Des critiques venant de l'extrême droite ont immédiatement  accompagné la nomination de Pap Ndiaye. La Première ministre l'a défendu ce samedi 21 mai, en déplacement dans le Calvados : "L'objectif est l'égalité des chances. On a encore beaucoup de progrès à faire (...) Tenir l'excellence, assurer l'égalité des chances (...) C'est sa feuille de route et je n'ai pas de doute qu'il va le faire avec compétence, avec énergie, avec détermination", a expliqué Élisabeth Borne au micro de BFM TV.

Pap Ndiaye, la surprise du gouvernement Borne

Aucune rumeur n'avait vu venir la nomination de Pap Ndiaye comme ministre de l'Education, toutes les spéculations étaient tournées vers des politiques, notamment des ministres déjà en poste, dont Gabriel Attal. Les premiers indices sur le successeur de Jean-Michel Blanquer laissaient entendre que le chef de l'Etat cherchait un profil plus politique que technique, or Pap Ndiaye, diplômé de l'École normale supérieure de Saint-Cloud et de l'École des hautes études en sciences sociales (Ehess), ne compte aucune expérience politique dans son CV. Il est en revanche un habitué du système éducatif, lui qui exerce comme professeur à Sciences Po Paris en plus de son rôle de directeur du général du palais de la Porte Dorée et du musée de l'Histoire de l'immigration.

La nomination de Pap Ndiaye a la tête du ministère de l'Education nationale s'inscrit pleinement dans la volonté d'Emmanuel Macron de former un gouvernement représentant le "renouveau" de sa politique, promettant d'insuffler un "nouveau souffle" et de fonder "une nouvelle méthode" pour répondre aux attentes des Français, selon les propos tenus durant la campagne présidentielle. Elle correspond aussi à une volonté d'apaisement dans le monde de l'éducation après l'ère Blanquer, marquée par une profonde rupture avec les enseignants à la suite de la réforme du lycée et de la politique menée pendant la crise sanitaire notamment.

Qui est Pap Ndiaye, nouveau ministre de l'Education nationale ?

Très éloigné de la politique jusqu'ici donc, Pap Ndiaye est avant tout un universitaire par excellence et un passionné d'histoire. Histoire dont il a d'ailleurs fait son métier : historien et professeur agrégé, Pap Ndiaye dispense des cours d'histoire sociale à Sciences Po Paris mais il est aussi, depuis l'année 2021, le directeur général du palais de la Porte Dorée et du musée de l'Histoire de l'immigration.

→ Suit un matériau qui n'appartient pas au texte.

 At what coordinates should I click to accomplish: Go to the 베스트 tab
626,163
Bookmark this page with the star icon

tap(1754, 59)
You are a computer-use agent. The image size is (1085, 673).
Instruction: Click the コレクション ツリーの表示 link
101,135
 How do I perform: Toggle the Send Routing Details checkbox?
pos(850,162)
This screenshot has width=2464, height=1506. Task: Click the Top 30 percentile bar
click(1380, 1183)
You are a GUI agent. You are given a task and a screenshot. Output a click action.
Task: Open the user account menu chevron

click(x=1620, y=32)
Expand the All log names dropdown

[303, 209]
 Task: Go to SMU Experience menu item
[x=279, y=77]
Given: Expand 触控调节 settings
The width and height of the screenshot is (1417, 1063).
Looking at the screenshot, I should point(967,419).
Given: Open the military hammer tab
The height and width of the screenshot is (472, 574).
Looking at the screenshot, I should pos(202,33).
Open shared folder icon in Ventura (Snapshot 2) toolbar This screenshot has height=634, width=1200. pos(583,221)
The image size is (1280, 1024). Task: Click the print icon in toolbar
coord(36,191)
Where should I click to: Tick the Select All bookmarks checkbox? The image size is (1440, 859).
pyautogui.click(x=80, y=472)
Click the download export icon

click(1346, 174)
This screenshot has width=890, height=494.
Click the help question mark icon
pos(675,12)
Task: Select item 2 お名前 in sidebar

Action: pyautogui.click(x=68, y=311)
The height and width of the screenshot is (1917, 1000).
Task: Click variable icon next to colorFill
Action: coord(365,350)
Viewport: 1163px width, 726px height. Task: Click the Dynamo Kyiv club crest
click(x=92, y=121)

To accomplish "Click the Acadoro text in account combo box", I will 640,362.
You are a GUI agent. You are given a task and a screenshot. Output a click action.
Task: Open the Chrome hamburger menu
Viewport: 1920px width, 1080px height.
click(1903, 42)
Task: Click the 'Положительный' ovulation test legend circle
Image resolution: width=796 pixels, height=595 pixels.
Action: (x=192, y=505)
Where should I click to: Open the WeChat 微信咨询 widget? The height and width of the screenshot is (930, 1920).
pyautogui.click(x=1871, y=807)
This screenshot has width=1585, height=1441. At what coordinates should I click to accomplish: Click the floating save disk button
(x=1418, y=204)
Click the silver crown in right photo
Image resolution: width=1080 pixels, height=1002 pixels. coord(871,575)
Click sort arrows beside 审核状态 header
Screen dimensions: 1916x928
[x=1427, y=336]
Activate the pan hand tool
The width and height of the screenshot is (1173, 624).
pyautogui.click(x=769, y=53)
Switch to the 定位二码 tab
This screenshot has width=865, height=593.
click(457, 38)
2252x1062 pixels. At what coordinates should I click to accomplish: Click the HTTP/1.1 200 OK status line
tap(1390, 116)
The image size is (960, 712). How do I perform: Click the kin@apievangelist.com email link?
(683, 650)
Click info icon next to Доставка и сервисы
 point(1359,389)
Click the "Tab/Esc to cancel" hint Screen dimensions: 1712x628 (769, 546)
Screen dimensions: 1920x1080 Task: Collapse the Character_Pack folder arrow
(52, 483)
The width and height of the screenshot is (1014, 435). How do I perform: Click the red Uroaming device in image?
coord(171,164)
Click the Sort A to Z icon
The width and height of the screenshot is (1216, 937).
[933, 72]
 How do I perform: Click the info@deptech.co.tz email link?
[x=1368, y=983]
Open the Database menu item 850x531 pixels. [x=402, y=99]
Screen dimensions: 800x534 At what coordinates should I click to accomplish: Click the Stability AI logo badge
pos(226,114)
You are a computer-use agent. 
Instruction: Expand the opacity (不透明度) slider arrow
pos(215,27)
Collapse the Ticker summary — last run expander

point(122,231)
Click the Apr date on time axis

Pap Ndiaye s'est illustré par le passé dans plusieurs tribunes dans l'Obs ou le Monde dans lesquelles il a abordé le comportement de la société face aux violences policières ou les questions raciales comme le rapporte le Figaro Etudiant. Il est surtout devenu un pionnier des études sur la question noire en France, après avoir découvert les "Black studies" lors d'un passage de plusieurs années aux Etats-Unis pour une thèse, au début des années 1990.

Quelles ont été les prises de positions de Pap Ndiaye jusqu'ici ?

A ce titre, son ouvrage, La Condition noire. Essai sur une minorité française (Calman-Lévy, 2008), fait figure d'acte fondateur. Pap Ndiaye y  explique que, contrairement à ce qui a pu se passer aux Etats-Unis, l'histoire de l'esclavage n'a pas fait l'objet d'une appropriation culturelle par les minorités en France, notamment dans les outre-mer. Il estime aussi que "l'esclavage, ce crime contre l'humanité, est irréparable. Mais nous avons collectivement le devoir de réparer les sociétés contemporaines, minées par les inégalités et les injustices qui viennent pour une bonne part de l'esclavage".

Dénonçant régulièrement le communautarisme et prenant ouvertement ses distances avec les indigénistes, Pap Ndiaye s'est prononcé au moment de sa nomination à la tête du musée de l'Histoire de l'immigration pour une étude des questions raciales et migratoires empreinte de "bienveillance, sérénité et engagement, sans dogmatisme", pour "faire de l'immigration un élément central de l'histoire nationale". Concernant le passé colonial de la France et les débats qu'il suscite, il a plaidé pour "apaiser" sans "édulcorer, ni occulter". Adepte du "consensus", "diplomate", "détestant les polémiques stériles", Pap Ndiaye s'opposera publiquement à l'abolition du mot "race" de la Constitution, voulue par les députés en 2018, estimant que la mesure "ne fera pas disparaître les discriminations fondées sur elle".

Pap Ndiaye est aussi le créateur du Cercle d'action pour la promotion et la diversité en France (Capdiv) au début des années 2000 et l'auteur de plusieurs rapports sur la diversité. Il a siégé au conseil scientifique du Conseil représentatif des associations noires de France (Cran). Il a aussi participé à plusieurs expositions dont "Le Modèle noir, de Géricault à Matisse" au musée d'Orsay en 2019.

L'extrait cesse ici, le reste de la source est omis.